Problem:
Rewrite the items below so that each "width and height" becomes "dimensions", keeping everything else unchanged.

(Entries on target coordinates)
## Begin
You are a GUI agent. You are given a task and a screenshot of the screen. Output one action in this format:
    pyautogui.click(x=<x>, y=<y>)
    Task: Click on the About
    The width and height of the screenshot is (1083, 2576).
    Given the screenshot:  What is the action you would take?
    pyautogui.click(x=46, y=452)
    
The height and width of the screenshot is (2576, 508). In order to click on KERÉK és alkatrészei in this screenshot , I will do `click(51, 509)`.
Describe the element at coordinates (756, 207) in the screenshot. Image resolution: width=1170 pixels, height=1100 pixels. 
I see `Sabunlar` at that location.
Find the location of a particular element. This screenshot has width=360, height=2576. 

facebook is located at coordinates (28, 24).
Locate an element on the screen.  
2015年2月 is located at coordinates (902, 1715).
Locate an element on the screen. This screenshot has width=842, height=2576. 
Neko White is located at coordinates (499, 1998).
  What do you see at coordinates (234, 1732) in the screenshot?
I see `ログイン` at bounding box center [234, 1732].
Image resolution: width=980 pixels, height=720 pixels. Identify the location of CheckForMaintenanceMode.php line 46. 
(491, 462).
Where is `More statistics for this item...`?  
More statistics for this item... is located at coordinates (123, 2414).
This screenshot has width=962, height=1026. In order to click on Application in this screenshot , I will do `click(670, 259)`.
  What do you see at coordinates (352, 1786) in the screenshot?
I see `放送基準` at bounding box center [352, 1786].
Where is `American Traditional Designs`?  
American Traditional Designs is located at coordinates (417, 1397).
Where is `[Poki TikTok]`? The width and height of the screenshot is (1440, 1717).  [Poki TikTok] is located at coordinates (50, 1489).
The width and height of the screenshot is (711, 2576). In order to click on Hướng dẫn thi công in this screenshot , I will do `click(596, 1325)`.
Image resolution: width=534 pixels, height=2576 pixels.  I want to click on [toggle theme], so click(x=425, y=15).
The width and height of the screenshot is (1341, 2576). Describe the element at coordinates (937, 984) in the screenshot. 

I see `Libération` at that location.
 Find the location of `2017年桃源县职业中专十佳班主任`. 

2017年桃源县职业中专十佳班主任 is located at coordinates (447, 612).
## End
Answer to the exercise:
You are a GUI agent. You are given a task and a screenshot of the screen. Output one action in this format:
    pyautogui.click(x=<x>, y=<y>)
    Task: Click on the About
    The dimensions of the screenshot is (1083, 2576).
    Given the screenshot:  What is the action you would take?
    pyautogui.click(x=46, y=452)
    
The height and width of the screenshot is (2576, 508). In order to click on KERÉK és alkatrészei in this screenshot , I will do `click(51, 509)`.
Describe the element at coordinates (756, 207) in the screenshot. Image resolution: width=1170 pixels, height=1100 pixels. 
I see `Sabunlar` at that location.
Find the location of a particular element. This screenshot has width=360, height=2576. 

facebook is located at coordinates (28, 24).
Locate an element on the screen.  
2015年2月 is located at coordinates (902, 1715).
Locate an element on the screen. This screenshot has width=842, height=2576. 
Neko White is located at coordinates (499, 1998).
  What do you see at coordinates (234, 1732) in the screenshot?
I see `ログイン` at bounding box center [234, 1732].
Image resolution: width=980 pixels, height=720 pixels. Identify the location of CheckForMaintenanceMode.php line 46. 
(491, 462).
Where is `More statistics for this item...`?  
More statistics for this item... is located at coordinates (123, 2414).
This screenshot has width=962, height=1026. In order to click on Application in this screenshot , I will do `click(670, 259)`.
  What do you see at coordinates (352, 1786) in the screenshot?
I see `放送基準` at bounding box center [352, 1786].
Where is `American Traditional Designs`?  
American Traditional Designs is located at coordinates (417, 1397).
Where is `[Poki TikTok]`? The dimensions of the screenshot is (1440, 1717).  [Poki TikTok] is located at coordinates (50, 1489).
The dimensions of the screenshot is (711, 2576). In order to click on Hướng dẫn thi công in this screenshot , I will do `click(596, 1325)`.
Image resolution: width=534 pixels, height=2576 pixels.  I want to click on [toggle theme], so click(x=425, y=15).
The dimensions of the screenshot is (1341, 2576). Describe the element at coordinates (937, 984) in the screenshot. 

I see `Libération` at that location.
 Find the location of `2017年桃源县职业中专十佳班主任`. 

2017年桃源县职业中专十佳班主任 is located at coordinates (447, 612).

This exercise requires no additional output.